For 19 consecutive years, D.R. Horton (DHI 0.67%) has maintained its position atop the summit of the American homebuilding industry. Since its founding in 1978, the company has seen few environments as operationally tricky as the COVID-19 pandemic, with economic shutdowns imposing unprecedented uncertainty. The company bolstered its balance sheet in preparation for hard financial times that never came, instead delivering accelerated earnings growth. A record single-family housing shortage stands to boost the company's earnings further, representing a growth opportunity in a stock market that's at all-time highs. 

A double-stores house with a for sale sign out front, and sold sticker

Image source: Getty Images

An unusual year

D.R. Horton withdrew guidance to investors after the second fiscal quarter ended March 31, 2020, citing the uncertain and unpredictable nature of the pandemic on its operations. Restrictive stay-at-home orders led to falling demand and sales cancellations in late March and early April, with the company raising $1.2 billion to shore up its financial position. 

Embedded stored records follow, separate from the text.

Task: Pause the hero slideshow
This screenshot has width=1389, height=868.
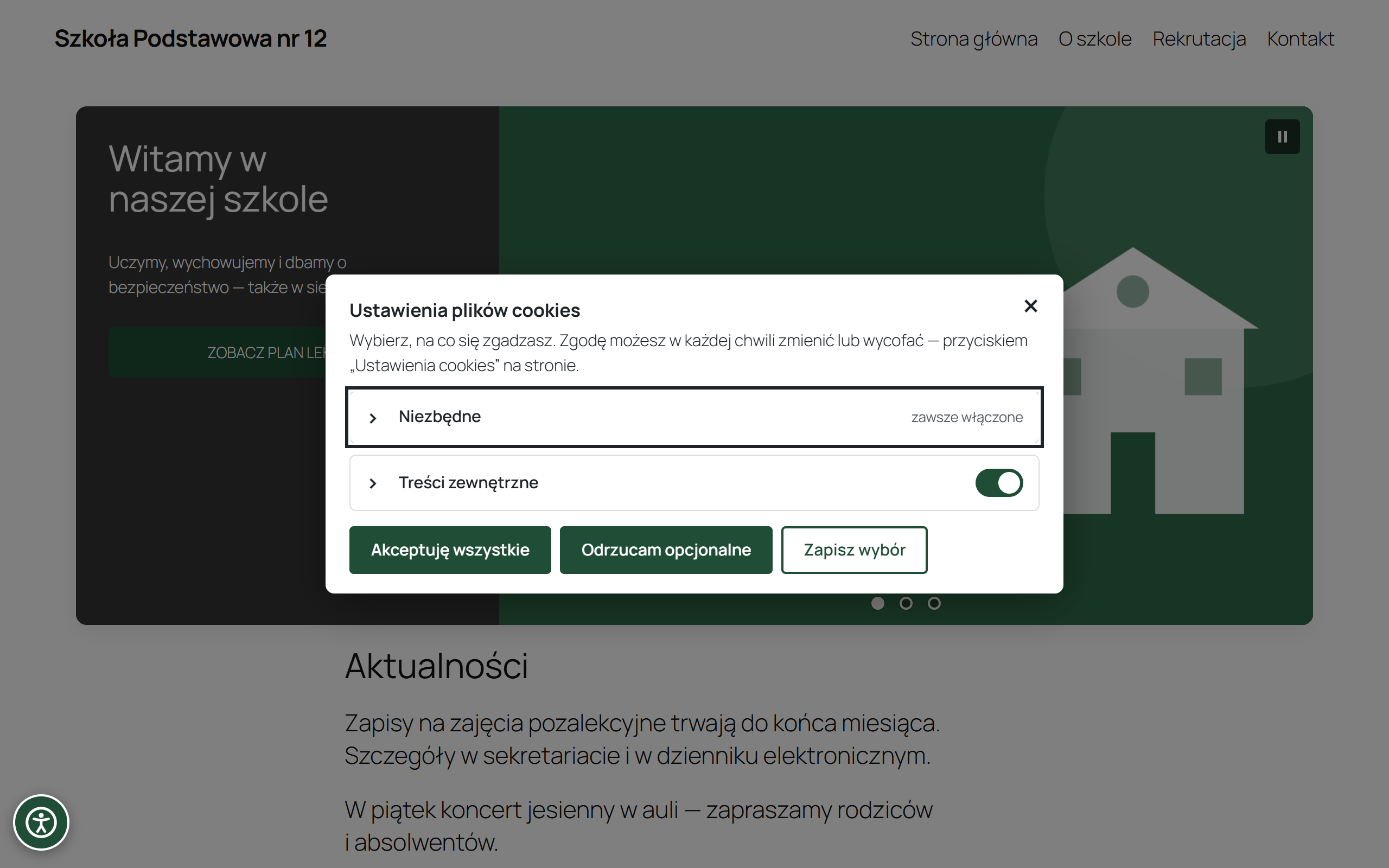Action: point(1282,137)
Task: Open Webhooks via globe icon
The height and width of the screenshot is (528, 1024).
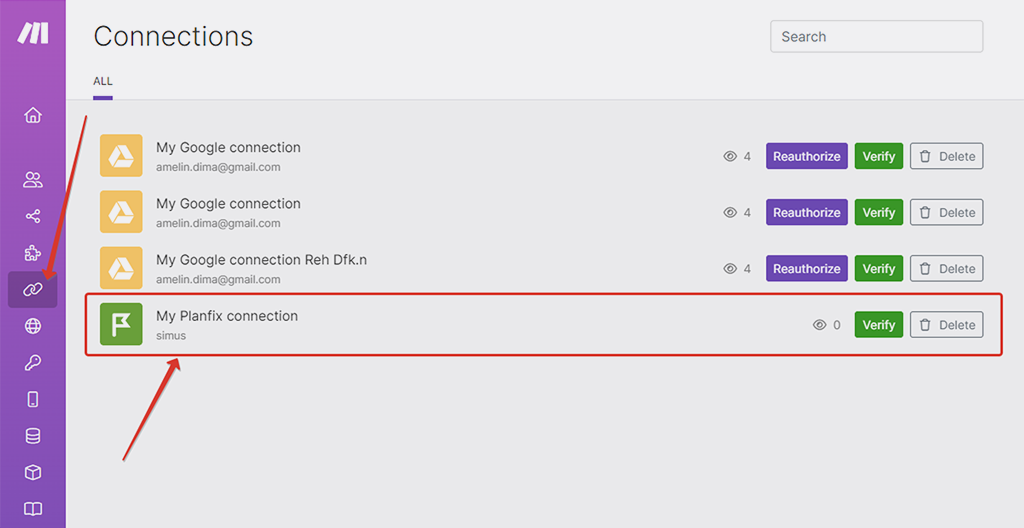Action: pos(33,325)
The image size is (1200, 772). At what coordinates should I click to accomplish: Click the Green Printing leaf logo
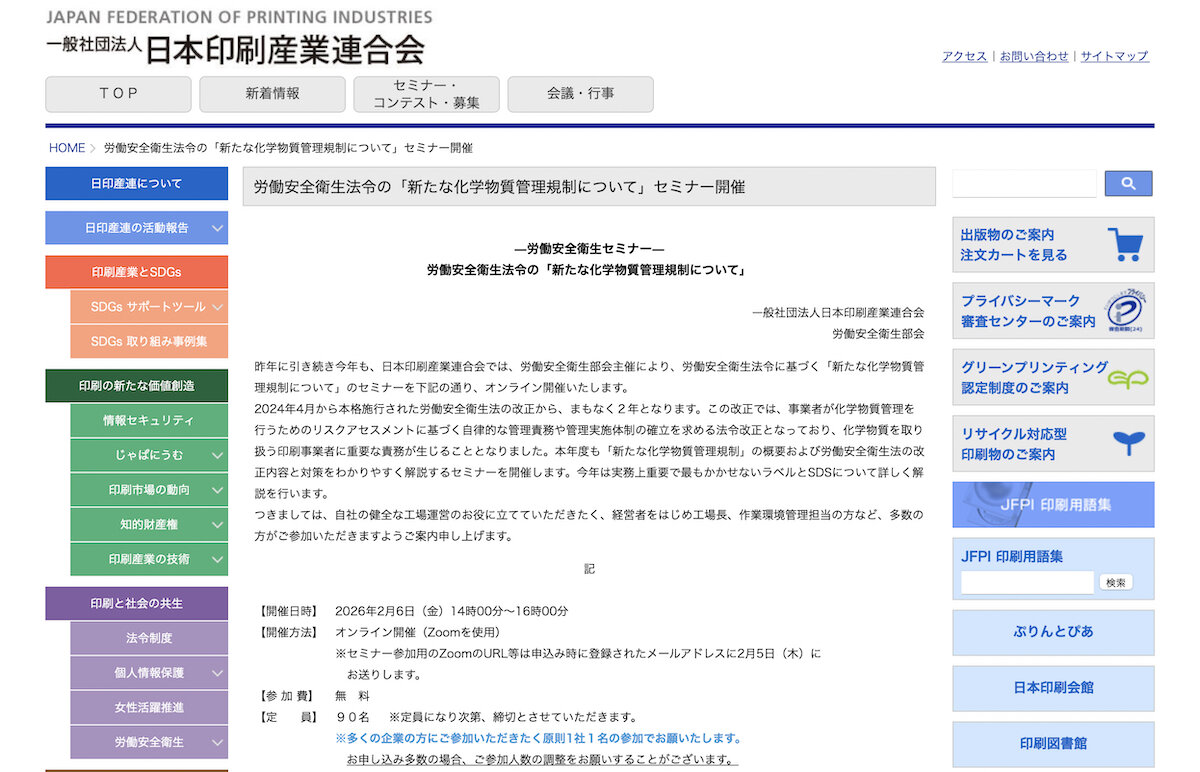click(x=1128, y=378)
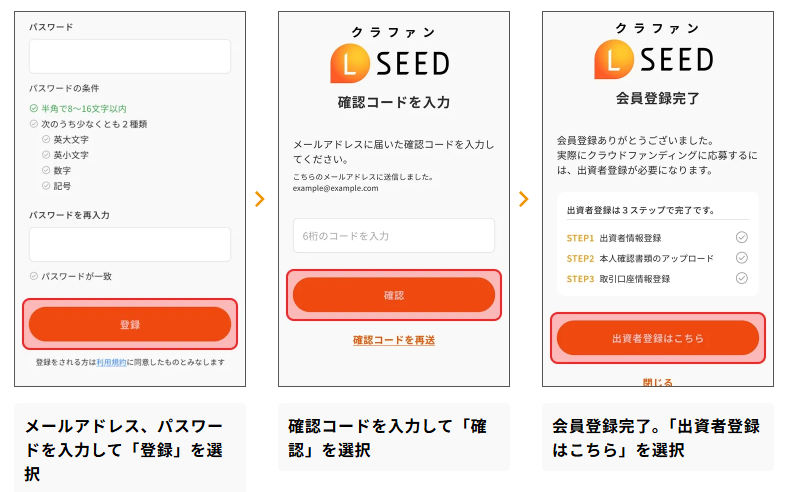The width and height of the screenshot is (797, 492).
Task: Focus the パスワード input field
Action: [130, 57]
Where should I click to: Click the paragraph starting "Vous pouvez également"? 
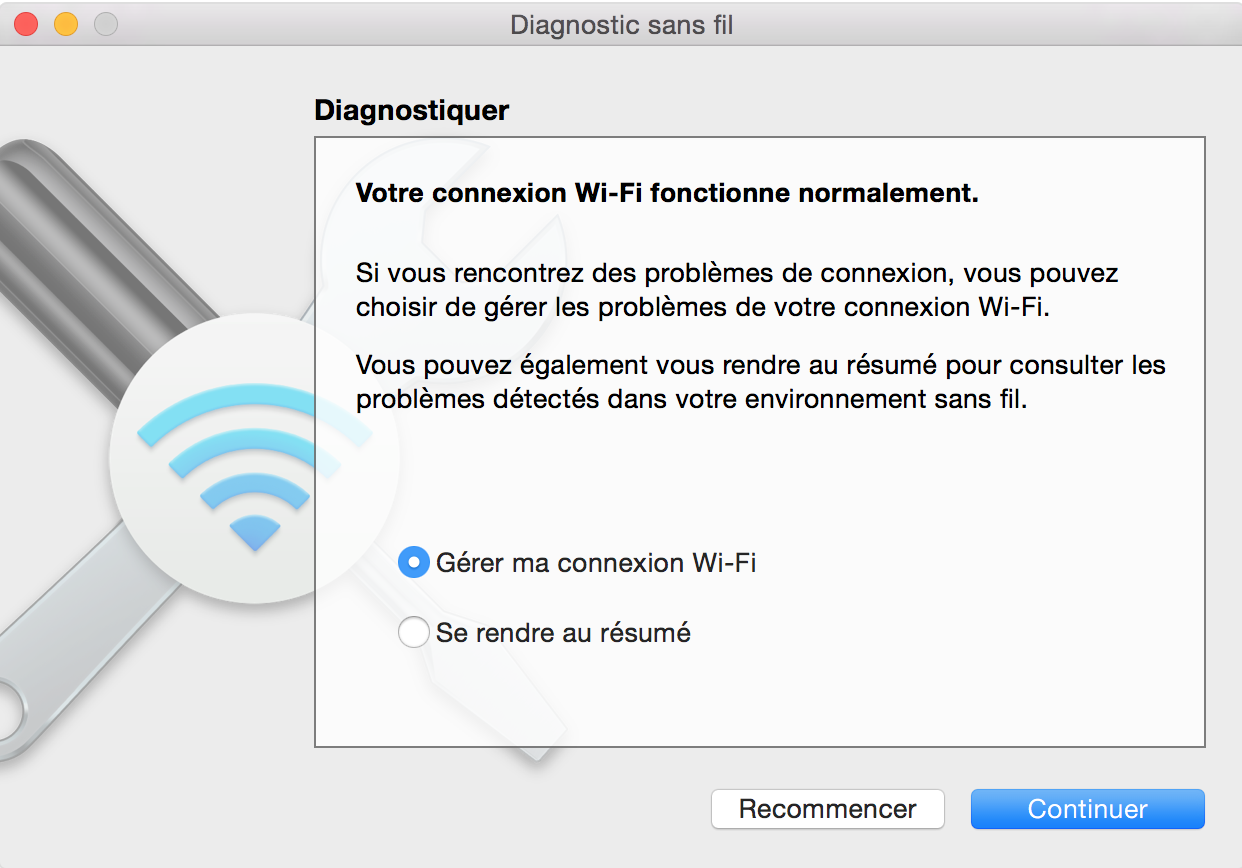click(x=761, y=382)
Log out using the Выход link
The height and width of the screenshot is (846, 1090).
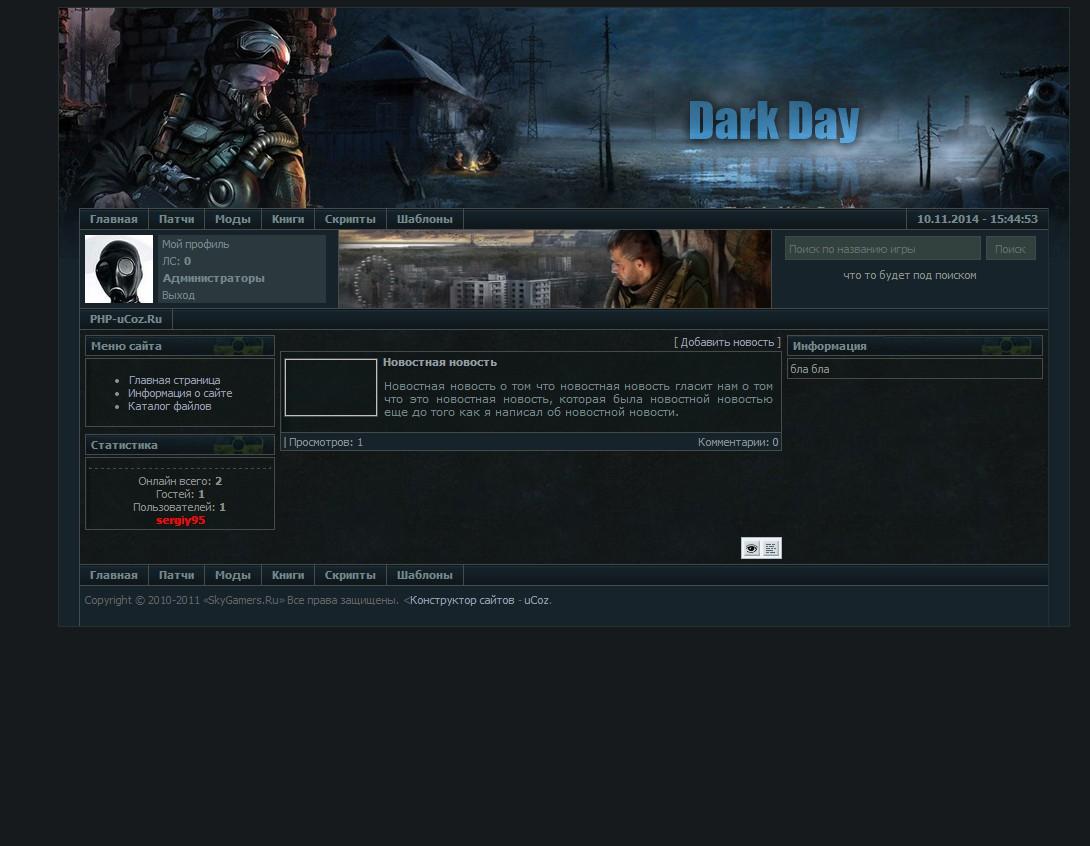(178, 295)
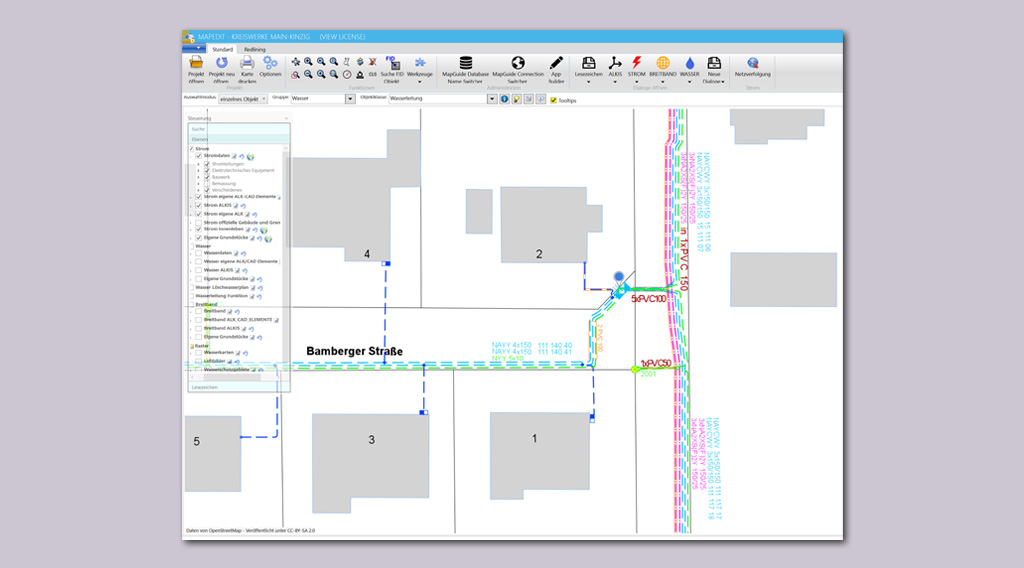Enable the Wasserdaten layer checkbox
This screenshot has width=1024, height=568.
pyautogui.click(x=199, y=253)
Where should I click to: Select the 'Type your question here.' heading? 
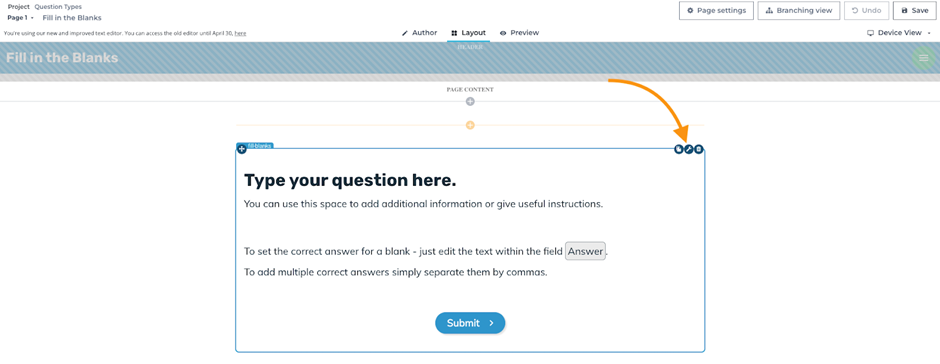[350, 180]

Aligned with a gradual easing of restrictions and record low interest rates, May and June delivered a powerful turnaround for D.R. Horton, with net orders for homes increasing 50% compared to the same period the previous year. The company responded with surprise, expressing further caution that the economic dynamic could shift for the worse at any time. Nevertheless, it generated $1.72 in earnings for that quarter ending in June, a 37% boost over the prior year.

These trends were not exclusive to D.R. Horton. Its closest competitor -- Lennar Corporation -- displayed similar performance over the period, but its earnings bounce-back in the June quarter was slightly weaker at 33%.

Responsibility perhaps falls less on what these companies did, and more on historical fiscal and monetary stimulus. With over $2 trillion injected into the economy through the CARES Act, and mortgage rates pulled down to record lows, it's no surprise consumers were galvanized and ready to buy homes.

Only the beginning

D.R. Horton's full fiscal year earnings and revenue displayed remarkable growth and continued acceleration:

Metric FY2018 FY2019 FY2020
Earnings-Per-Share $3.81 $4.29 $6.41
Revenue (billions) $16.1 $17.6 $20.3

Data source: Company filings

D.R. Horton attributes these results to its operational experience and geographic footprint. The company operates in 29 states, 32% more than its closest competitor, delivering a total market share of 9%. Its broader footprint across the US makes it difficult for competitors to wrestle away the coveted No. 1 spot, placing the company in a stronger position to reap the rewards of the current housing boom.

There were no signs of a slowdown in the new fiscal year. For the quarter ended Dec. 31, the company grew earnings a staggering 84% over the previous year to $2.14 a share, led by a 44% boost in home sales closed and the company's highest gross margins in three years. It's worth pointing out that these results came before the recent $1.9 trillion in new stimulus was passed, which should further bolster housing demand.

Keeping busy 

During the pandemic, Freddie Mac estimated an enormous shortage in new housing, which potentially totaled 2.5 million homes. According to the Mortgage Bankers Association, this could lead to over 1 million new single-family homes built in 2021 for the first time in 14 years. More significant is their expectation that housing starts for 2022 and 2023 will also exceed 1 million -- so we could be facing the strongest stretch for homebuilders in well over a decade. 

The picture for builders is not all rosy, though. After hitting an all-time low of 2.65% in January, 30-year mortgage rates have now climbed rather rapidly to 3.13%. Putting the actual number aside, it's typically the trend that matters with interest rates, and if this rise continues, it could dampen the red-hot housing market. Fresh concerns have been aired recently by analysts at UBS, that strong demand for housing is driving prices into bubble territory — so rising rates may not be a bad thing! 

Ultimately, homebuilders face a maturing millennial population, of whom 52% are still living at home. As they spread their wings, demand for new housing should remain robust, and D.R. Horton remains best positioned to benefit. With the largest geographical reach, it possesses an interesting advantage as work-from-home trends in the broader economy drive more people out of major cities.

The stock currently trades at about 14 times FY 2020 earnings, which is higher than similar periods post-FY 2018 (11.5 times) and FY 2019 (12 times). However, the company rarely posts growth quite this strong, and with the addition of powerful stimulus-infused tailwinds, it's not unusual that investors are paying slightly more. Going forward, the multiple will expand further if the company continues to grow earnings, which is likely based on projected housing starts data for the next few years.

Overall, the stock represents a good value at current prices. Investors should watch for increased revenues and earnings per share driven by more homes closed, and rising gross margins as a result of demand-led higher prices.